2. Materielle Verfassungsmäßigkeit

Die Frage, ob das Gesetz inhaltlich mit dem Grundgesetz vereinbar ist, ist durch den Kompetenzstreit etwas in den Hintergrund geraten. Hier kommen insbesondere Verstöße gegen die Garantie des Eigentums aus Art. 14 Abs. 1 GG und das Gleichheitsgebot aus Art. 3 Abs. 1 GG in Betracht.

Bei der Deckelung der Wohnraumiete handele es sich laut Papier um einen Eingriff in die Eigentumsfreiheit, der als Inhaltsbestimmung des Eigentums nur dann grundgesetzkonform sei, wenn er das objektive Verfassungsrecht wahre und darüber hinaus verhältnismäßig sei (Materielle Verfassungsmäßigkeit des Gesetzes zur Neuregelung gesetzlicher Vorschriften zur Mietenbegrenzung, Gutachten im Auftrag des Bundesverbandes deutscher Wohnungs- und Immobilienunternehmen e.V., 2019, S. 5).
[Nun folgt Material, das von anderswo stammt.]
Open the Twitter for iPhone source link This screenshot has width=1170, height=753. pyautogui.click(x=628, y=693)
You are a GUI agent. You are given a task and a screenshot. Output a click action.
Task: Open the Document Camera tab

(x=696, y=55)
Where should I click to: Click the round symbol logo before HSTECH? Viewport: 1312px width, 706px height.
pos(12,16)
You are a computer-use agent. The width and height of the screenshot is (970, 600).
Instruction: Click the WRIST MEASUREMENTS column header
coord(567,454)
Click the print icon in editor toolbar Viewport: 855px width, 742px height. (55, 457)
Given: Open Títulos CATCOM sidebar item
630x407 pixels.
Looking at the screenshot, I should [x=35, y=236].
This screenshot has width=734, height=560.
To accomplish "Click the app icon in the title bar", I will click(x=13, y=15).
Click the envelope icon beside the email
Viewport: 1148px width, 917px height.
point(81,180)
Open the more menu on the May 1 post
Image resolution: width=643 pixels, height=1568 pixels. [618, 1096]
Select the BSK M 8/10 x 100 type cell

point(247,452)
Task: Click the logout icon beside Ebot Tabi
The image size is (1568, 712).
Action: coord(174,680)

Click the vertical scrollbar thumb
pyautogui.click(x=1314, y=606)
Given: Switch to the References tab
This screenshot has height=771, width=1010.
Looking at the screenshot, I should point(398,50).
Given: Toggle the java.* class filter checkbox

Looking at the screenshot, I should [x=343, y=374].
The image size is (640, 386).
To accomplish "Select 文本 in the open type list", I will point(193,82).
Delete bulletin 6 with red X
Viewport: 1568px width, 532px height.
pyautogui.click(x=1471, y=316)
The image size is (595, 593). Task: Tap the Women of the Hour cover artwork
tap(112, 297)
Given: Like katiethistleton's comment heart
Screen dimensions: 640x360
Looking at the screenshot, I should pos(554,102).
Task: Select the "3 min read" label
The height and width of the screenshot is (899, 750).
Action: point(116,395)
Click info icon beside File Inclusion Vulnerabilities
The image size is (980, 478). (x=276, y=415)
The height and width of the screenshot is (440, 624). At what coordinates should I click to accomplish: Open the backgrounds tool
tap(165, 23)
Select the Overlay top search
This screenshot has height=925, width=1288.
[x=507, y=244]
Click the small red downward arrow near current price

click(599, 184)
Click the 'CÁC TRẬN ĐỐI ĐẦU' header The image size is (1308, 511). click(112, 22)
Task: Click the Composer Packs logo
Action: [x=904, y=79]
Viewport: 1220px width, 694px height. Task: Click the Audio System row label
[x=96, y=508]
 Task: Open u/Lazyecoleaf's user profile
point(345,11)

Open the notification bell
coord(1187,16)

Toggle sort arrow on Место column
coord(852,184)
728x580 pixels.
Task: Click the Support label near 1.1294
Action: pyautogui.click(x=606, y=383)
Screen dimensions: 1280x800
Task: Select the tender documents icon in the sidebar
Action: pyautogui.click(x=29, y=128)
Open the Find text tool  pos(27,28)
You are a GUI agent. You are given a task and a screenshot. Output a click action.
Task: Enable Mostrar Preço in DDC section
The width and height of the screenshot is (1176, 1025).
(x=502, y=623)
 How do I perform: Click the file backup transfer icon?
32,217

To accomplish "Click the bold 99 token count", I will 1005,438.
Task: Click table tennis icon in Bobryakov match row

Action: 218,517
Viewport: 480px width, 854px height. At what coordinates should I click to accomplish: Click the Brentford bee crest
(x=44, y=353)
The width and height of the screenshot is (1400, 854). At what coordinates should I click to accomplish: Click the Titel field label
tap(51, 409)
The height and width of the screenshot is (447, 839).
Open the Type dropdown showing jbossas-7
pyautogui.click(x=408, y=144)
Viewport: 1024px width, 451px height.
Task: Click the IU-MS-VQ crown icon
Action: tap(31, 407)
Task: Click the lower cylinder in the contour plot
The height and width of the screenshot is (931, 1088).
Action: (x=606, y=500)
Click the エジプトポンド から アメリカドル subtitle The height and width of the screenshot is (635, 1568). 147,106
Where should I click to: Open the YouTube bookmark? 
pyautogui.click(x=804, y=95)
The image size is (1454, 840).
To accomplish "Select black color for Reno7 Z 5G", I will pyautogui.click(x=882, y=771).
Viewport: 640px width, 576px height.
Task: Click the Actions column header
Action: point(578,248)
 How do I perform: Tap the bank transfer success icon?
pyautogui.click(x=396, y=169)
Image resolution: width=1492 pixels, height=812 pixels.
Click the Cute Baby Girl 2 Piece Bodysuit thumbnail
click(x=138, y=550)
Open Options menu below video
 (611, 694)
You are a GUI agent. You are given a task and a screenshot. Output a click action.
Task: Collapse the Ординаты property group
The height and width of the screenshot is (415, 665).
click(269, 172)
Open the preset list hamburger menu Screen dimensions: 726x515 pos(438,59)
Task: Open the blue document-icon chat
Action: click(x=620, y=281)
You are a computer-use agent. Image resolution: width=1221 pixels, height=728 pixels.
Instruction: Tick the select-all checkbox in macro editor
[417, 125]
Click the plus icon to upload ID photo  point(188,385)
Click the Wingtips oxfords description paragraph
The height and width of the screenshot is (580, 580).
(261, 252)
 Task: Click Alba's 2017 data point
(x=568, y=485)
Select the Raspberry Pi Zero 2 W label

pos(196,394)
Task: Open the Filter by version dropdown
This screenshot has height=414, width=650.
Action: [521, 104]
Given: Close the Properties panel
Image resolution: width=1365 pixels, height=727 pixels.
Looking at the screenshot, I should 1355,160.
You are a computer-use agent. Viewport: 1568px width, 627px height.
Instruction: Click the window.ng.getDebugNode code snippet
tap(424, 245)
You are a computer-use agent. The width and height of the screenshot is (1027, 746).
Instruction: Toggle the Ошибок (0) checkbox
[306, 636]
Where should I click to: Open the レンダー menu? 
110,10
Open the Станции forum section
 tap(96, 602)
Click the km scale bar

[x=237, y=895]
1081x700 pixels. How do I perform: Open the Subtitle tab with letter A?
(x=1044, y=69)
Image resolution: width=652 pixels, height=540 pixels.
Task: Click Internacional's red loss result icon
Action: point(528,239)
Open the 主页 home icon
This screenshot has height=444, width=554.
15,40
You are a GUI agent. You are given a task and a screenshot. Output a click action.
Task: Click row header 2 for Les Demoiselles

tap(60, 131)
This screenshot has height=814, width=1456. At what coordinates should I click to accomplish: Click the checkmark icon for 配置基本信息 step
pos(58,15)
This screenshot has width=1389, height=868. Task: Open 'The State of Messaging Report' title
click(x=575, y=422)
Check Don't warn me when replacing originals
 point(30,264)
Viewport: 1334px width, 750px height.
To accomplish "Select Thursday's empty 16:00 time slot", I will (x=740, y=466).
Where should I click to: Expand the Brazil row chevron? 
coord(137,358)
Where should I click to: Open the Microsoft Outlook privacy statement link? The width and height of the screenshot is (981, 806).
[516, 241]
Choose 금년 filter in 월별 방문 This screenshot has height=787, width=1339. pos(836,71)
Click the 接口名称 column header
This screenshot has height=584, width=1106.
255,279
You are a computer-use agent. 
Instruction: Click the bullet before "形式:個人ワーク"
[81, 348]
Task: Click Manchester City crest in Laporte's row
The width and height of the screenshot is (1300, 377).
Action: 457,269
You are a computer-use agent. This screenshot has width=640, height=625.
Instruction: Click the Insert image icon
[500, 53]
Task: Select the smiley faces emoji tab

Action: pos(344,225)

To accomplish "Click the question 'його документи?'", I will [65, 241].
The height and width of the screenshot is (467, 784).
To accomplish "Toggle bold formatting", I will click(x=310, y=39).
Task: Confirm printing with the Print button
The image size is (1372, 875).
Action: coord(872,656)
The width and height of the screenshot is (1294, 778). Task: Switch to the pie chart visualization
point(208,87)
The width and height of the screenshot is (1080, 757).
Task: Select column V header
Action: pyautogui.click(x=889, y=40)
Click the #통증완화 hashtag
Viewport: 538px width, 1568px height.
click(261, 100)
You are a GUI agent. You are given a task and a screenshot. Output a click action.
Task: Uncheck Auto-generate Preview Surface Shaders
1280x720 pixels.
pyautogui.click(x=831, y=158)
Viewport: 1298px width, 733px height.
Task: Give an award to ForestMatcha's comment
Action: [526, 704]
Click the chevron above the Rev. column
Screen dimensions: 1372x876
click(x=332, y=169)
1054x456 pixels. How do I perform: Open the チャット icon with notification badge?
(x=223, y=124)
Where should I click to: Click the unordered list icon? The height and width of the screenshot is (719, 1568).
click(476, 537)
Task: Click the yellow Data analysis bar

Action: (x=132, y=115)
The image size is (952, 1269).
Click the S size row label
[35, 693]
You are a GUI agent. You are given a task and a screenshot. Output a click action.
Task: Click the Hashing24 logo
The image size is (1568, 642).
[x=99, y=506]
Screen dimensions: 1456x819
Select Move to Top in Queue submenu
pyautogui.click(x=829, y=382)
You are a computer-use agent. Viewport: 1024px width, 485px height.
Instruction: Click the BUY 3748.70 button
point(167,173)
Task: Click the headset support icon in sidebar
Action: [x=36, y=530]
Mangels einer Gesetzgebungskompetenz des Landesgesetzgebers verstoße das Gesetz gegen das objektive Verfassungsrecht und sei schon deshalb auch materiell verfassungswidrig. Darüber hinaus verstoße das Gesetz gegen Art. 14 Abs. 1 GG, da es nicht verhältnismäßig sei. Die pauschale Erfassung aller Bestandsmietverhältnisse sei nicht geeignet, die widerstreitenden Interessen der Beteiligten in Ausgleich zu bringen. Aus dem gleichen Grund liege auch ein Verstoß gegen Art. 3 Abs. 1 GG vor, da das Gesetz alle Vermieter betreffe und deshalb Ungleiches gleich behandle.

Die Gesetzesbegründung stützt die Zulässigkeit des Mietenstopps demgegenüber auf die soziale Funktion des Wohnungsmietpreisrechts nach Art. 14 Abs. 2 GG. Es läge im öffentlichen Interesse, der Verdrängung wirtschaftlich weniger leistungsfähiger Bevölkerungsgruppen aus stark nachgefragten Wohnquartieren entgegenzuwirken (Beschlussvorlage, a.a.O. S. 24).

Eine Entscheidung des Bundesverfassungsgerichts zu dieser Frage scheint unausweichlich und rückt nach einer Vorlage des LG Berlin (Beschluss v. 12.3.2020 – 67 S 274/19) auch näher. Das Bundesverfassungsgericht hat bereits mehrere Eilanträge gegen den „Mietendeckel“ zurückgewiesen – hierbei allerdings keine abschließende inhaltliche Bewertung getroffen.